→ Task details
Return exactly the lines that run from the one with "The height and width of the screenshot is (801, 1247)." to the last line of the entries below, both included, and nothing else.

→ Dataset entries
----
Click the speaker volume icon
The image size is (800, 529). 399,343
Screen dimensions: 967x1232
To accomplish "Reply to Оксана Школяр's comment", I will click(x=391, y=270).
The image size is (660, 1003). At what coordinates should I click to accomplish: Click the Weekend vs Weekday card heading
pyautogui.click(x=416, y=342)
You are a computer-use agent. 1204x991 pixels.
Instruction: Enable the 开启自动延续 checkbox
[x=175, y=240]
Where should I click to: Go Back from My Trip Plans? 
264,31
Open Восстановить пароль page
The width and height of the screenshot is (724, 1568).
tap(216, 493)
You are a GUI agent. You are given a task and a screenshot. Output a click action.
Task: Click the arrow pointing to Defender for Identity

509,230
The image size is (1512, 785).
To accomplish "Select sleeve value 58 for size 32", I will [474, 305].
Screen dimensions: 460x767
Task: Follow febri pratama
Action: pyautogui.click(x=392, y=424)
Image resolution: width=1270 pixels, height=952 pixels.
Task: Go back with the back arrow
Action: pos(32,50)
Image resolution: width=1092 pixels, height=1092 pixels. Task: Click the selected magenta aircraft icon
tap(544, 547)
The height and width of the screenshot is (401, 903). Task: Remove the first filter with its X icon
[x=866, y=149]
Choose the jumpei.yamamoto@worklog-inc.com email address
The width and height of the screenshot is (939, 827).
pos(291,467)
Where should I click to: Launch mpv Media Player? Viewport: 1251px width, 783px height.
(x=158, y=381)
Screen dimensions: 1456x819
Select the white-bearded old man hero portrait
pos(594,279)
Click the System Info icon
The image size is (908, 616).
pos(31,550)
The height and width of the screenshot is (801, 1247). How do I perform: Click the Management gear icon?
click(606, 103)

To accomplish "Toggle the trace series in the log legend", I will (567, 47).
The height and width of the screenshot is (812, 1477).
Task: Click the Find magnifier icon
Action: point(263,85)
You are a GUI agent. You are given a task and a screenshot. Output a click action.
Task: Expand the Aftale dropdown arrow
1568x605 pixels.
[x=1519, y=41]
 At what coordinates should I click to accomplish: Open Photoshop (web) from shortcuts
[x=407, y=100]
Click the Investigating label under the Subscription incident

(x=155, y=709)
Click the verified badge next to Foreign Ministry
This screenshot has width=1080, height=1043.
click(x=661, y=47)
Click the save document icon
----
→ Response area
The height and width of the screenshot is (801, 1247). How do I perform: Click the Management gear icon?
click(606, 103)

To accomplish "Toggle the trace series in the log legend", I will (567, 47).
The height and width of the screenshot is (812, 1477).
Task: Click the Find magnifier icon
Action: point(263,85)
You are a GUI agent. You are given a task and a screenshot. Output a click action.
Task: Expand the Aftale dropdown arrow
1568x605 pixels.
[x=1519, y=41]
 At what coordinates should I click to accomplish: Open Photoshop (web) from shortcuts
[x=407, y=100]
Click the Investigating label under the Subscription incident

(x=155, y=709)
Click the verified badge next to Foreign Ministry
This screenshot has width=1080, height=1043.
click(x=661, y=47)
Click the save document icon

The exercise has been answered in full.